Combining perspectives on institutional hypocrisy and personal maturing, this is a film with a lot to say, and for the most part, it does a great job. Far from a preachy or even aggressive attack on those it discredits, it’s a movie that’s genuinely charming, heartfelt and tempered in its approach.
Though it might sound like a strange topic for an ‘inspiring’ film to focus on, our young lead’s discovery of the pleasures of masturbation are used as a metaphor for her coming-of-age, and discovery that the world she has been instructed by all her life is not in fact all-knowing.
Taking this discovery as a cue for a quiet yet powerful rebellion against her strict Catholic community, she begins to open up to the wider world, as well as to the reality of how hypocritical those who seek to teach her rigid morality act.
In that, the film isn’t so much of an attack on Catholicism or Catholics themselves, but rather uses the extremes of the religion to showcase how damaging and hypocritical certain practices and ideologies can be on young people.
Natalia Dyer gives a wonderful performance that sees her proving convincing both as a sheltered and innocent teenager as well as a quietly rebellious young adult, and it’s through her that you really understand the hurtful effects of the hypocrisies of her elders, particularly given how free she becomes once she removes the shackles of her upbringing and begins to fight back.

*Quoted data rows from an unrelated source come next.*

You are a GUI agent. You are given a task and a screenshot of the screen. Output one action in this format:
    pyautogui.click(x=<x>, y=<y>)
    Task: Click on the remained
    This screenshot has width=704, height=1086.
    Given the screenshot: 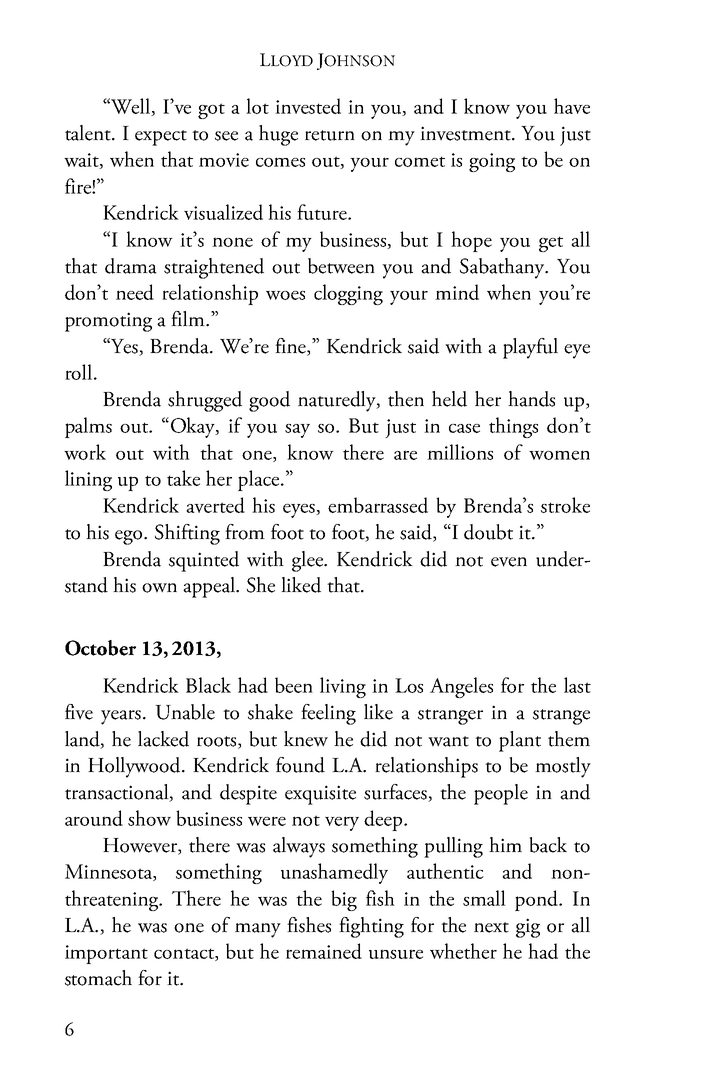 What is the action you would take?
    pyautogui.click(x=324, y=951)
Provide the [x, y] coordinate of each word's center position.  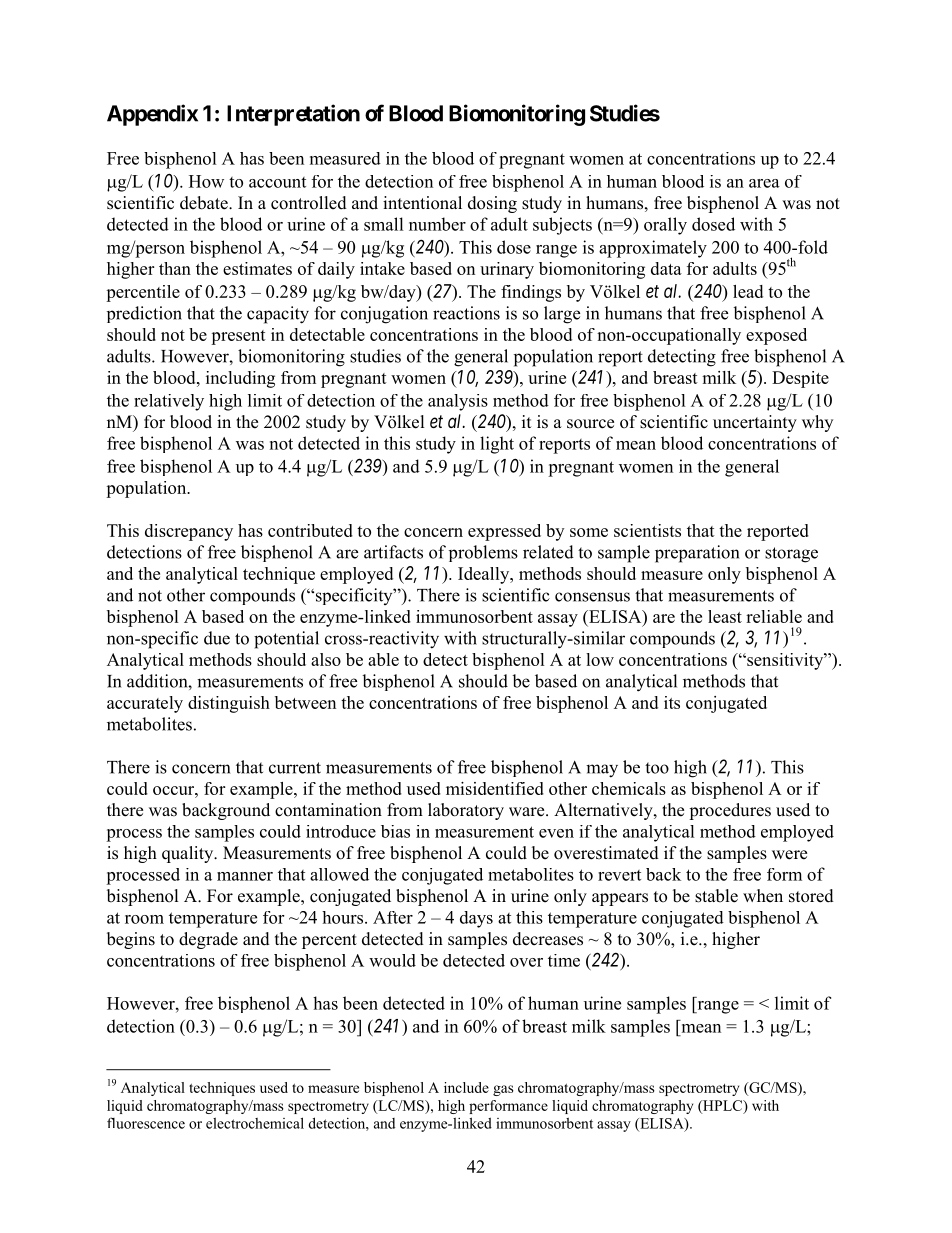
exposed [776, 336]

Dyer is funny and charming all the way through, and brings a soft, sweet presence to what could at times have been a very heavy watch. In that, Yes, God, Yes isn’t quite as intensely dramatic as The Miseducation Of Cameron Post, which also looks at the consequences of extremist education, but it is just as charismatic and enjoyable as it is hard-hitting.
Featuring a pleasant dash of ’00s nostalgia too, Yes, God, Yes is a thoroughly enjoyable watch, with buckets of drama and thought-provoking themes taking centre stage over the course of a punchy 78 minutes. The lead performance from Natalia Dyer is wonderful too, and her blend of charisma and dramatic chops gives the film’s sobering message an uplifting and even inspiring edge. So, that’s why I’m giving the film a 7.7 overall.